Steven James’s latest novel, Fatal Domain, continues Travis Brock’s search for the truth of what happened the night of a brutal fire over a year ago. In this Q and A with Steven, he lets readers into the mind of a thriller author.

This story, even more than the first book in the series, Broker of Lies, explores the concept of forgiveness and how to deal with those who do the unforgivable. What led you to take the story in that direction?

I read a book about forgiveness and started really thinking about what it means to forgive someone. It’s different from excusing the wrong; it’s different from holding a grudge; it’s something much rarer than that.

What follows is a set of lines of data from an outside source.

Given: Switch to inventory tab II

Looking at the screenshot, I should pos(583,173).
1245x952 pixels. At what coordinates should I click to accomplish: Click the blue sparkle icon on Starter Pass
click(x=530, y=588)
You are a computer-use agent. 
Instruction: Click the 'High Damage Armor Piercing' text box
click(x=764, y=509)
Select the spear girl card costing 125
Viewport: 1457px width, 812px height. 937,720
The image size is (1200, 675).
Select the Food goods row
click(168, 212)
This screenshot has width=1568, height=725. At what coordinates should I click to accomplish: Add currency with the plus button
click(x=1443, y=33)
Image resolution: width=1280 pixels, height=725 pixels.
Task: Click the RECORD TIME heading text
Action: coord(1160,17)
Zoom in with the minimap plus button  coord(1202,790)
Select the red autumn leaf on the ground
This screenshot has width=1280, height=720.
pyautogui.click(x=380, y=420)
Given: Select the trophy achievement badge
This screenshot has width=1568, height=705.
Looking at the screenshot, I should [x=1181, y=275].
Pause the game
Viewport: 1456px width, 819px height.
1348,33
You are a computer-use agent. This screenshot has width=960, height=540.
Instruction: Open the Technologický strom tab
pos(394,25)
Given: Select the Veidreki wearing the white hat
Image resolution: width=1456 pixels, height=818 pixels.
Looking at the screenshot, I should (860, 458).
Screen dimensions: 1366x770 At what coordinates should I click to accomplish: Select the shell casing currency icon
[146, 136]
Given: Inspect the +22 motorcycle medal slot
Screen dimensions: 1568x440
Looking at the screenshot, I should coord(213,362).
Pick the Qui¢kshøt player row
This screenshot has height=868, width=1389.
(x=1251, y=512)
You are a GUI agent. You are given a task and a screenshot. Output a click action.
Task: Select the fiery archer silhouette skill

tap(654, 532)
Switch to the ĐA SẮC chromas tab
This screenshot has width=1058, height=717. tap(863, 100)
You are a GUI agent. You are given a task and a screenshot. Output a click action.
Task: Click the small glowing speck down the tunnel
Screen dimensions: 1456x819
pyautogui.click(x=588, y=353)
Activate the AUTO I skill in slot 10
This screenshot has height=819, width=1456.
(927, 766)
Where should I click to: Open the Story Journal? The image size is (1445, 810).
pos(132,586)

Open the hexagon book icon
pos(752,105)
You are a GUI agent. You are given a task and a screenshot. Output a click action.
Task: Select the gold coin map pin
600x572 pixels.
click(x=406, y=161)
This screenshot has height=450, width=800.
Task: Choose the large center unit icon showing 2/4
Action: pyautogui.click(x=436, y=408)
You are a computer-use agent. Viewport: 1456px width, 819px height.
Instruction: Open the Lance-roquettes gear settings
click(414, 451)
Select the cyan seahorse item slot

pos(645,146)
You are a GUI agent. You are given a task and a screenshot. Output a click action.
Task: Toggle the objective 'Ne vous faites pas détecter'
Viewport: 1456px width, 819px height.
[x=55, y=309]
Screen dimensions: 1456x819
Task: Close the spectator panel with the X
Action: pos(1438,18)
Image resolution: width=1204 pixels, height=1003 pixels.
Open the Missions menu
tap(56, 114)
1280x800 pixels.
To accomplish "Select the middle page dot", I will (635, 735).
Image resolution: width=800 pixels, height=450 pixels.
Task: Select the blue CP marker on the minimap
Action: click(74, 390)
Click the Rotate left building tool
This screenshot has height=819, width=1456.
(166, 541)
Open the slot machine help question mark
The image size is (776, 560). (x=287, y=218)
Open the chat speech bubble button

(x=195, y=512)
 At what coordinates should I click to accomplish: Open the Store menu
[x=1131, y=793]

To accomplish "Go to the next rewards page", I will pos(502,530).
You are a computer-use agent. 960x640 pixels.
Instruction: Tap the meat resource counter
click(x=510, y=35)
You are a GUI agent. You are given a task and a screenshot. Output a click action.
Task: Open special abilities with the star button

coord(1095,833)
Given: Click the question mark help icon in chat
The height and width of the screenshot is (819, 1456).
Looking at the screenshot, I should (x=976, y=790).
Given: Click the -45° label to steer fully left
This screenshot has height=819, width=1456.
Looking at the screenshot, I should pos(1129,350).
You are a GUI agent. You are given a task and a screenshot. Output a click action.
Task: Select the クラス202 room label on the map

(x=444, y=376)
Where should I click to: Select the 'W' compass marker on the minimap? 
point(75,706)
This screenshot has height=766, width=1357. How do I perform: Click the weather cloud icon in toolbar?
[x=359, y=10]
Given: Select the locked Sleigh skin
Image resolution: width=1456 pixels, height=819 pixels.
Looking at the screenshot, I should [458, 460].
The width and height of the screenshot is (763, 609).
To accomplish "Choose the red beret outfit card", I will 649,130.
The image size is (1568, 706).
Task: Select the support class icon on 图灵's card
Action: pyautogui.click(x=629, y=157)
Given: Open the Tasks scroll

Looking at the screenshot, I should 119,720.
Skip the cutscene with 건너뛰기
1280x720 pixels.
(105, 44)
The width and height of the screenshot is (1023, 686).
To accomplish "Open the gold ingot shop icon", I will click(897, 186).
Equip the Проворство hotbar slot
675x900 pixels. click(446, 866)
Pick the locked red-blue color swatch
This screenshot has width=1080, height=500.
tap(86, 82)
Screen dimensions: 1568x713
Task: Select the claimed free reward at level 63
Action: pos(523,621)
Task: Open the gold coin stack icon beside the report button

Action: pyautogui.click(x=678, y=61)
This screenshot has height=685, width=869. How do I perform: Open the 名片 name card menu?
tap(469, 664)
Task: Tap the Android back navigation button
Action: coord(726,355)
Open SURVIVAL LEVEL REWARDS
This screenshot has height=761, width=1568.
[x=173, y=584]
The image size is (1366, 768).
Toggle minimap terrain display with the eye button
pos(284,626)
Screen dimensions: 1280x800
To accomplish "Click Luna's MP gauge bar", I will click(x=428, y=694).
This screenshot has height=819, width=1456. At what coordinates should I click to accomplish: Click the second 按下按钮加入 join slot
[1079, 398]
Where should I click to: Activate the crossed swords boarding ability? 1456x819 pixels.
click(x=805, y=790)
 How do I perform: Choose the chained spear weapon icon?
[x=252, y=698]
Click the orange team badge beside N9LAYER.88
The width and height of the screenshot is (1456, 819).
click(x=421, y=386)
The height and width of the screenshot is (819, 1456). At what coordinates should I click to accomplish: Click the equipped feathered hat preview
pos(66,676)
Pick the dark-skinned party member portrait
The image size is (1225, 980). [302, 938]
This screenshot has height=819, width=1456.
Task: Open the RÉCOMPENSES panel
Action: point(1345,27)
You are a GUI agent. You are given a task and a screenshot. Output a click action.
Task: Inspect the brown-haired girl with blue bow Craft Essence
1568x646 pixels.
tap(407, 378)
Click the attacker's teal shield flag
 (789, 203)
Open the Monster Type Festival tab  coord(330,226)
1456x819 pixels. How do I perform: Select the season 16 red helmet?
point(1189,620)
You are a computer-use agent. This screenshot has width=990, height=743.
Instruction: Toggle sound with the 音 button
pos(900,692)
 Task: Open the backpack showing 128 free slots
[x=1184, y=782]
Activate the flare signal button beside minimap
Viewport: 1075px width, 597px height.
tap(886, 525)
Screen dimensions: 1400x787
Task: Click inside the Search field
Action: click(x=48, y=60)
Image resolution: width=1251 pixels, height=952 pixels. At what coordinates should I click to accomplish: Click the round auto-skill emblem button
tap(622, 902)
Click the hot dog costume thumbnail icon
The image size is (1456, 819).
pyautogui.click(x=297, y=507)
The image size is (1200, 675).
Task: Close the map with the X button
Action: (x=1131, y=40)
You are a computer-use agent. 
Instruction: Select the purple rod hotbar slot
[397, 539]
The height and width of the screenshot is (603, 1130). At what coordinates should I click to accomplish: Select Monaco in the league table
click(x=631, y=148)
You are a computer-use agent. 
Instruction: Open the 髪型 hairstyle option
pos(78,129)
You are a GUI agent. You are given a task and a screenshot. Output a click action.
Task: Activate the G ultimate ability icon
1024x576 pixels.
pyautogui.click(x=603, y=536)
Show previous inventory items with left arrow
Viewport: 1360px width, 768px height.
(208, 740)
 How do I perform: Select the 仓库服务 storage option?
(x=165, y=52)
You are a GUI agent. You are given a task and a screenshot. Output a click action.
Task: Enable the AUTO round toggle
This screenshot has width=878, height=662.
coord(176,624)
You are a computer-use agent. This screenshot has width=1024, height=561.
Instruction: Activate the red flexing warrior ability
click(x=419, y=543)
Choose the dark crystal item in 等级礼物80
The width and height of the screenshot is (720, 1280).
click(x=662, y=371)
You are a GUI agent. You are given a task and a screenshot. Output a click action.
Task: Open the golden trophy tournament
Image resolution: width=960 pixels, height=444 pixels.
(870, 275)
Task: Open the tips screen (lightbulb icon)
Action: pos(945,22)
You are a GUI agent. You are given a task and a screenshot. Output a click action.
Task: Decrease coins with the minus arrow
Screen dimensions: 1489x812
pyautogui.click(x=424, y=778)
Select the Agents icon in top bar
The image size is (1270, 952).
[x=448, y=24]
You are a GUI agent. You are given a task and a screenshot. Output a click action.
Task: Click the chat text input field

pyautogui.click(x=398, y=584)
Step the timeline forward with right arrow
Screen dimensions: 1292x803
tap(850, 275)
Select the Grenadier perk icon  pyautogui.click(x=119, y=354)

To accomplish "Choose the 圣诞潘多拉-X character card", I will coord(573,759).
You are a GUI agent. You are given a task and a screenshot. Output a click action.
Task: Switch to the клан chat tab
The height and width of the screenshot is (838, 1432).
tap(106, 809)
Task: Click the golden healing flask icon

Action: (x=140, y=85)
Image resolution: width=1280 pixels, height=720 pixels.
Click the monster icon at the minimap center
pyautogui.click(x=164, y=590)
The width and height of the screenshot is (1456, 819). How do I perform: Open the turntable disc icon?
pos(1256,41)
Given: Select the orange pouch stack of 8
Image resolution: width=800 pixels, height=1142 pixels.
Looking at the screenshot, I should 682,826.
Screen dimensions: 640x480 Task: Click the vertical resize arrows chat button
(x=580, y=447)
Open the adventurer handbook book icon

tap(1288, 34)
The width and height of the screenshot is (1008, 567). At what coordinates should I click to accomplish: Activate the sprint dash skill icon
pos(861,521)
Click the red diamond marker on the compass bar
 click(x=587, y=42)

“Wouldn’t withholding forgiveness for certain crimes help to curtail them? Are there some things that would be better left unforgiven?”

Excerpt from Fatal Domain

You’re known for including twists in your stories. How do you come up with them?

I look for moments that are unexpected and inevitable—so they are logical and follow naturally from what precedes them, but also offer surprises to readers. I like every scene to have a touch of this; I also want the story as a whole to have an ending that readers won’t see coming but will appreciate when they get there. That’s the pivot. That’s what I’m looking for.

What’s the most important part of a story to you?

Two things come to mind—the pivots (think twists) and the payoff at the end of the story. Is the story honest about human nature and morality? What aspect of this story is desperate to be told or impossible to ignore? Does the story mean more than it says? Can we overhear an unforeseen truth? Is the action imbued with deeper meaning? Is the takeaway unstated and yet unforgettable? If the story can check off some of those boxes, I’ll be thrilled.

What are you hoping readers will take away from this book?

First and foremost, I want them to be entertained from the first page to the last. I want them to enjoy the light touches of humor, to feel white-knuckle suspense at the right times, and to fall in love with the characters. I want them to think about some big, philosophical questions along the way, but this is a thriller, it’s a roller coaster, and I want them to enjoy the ride.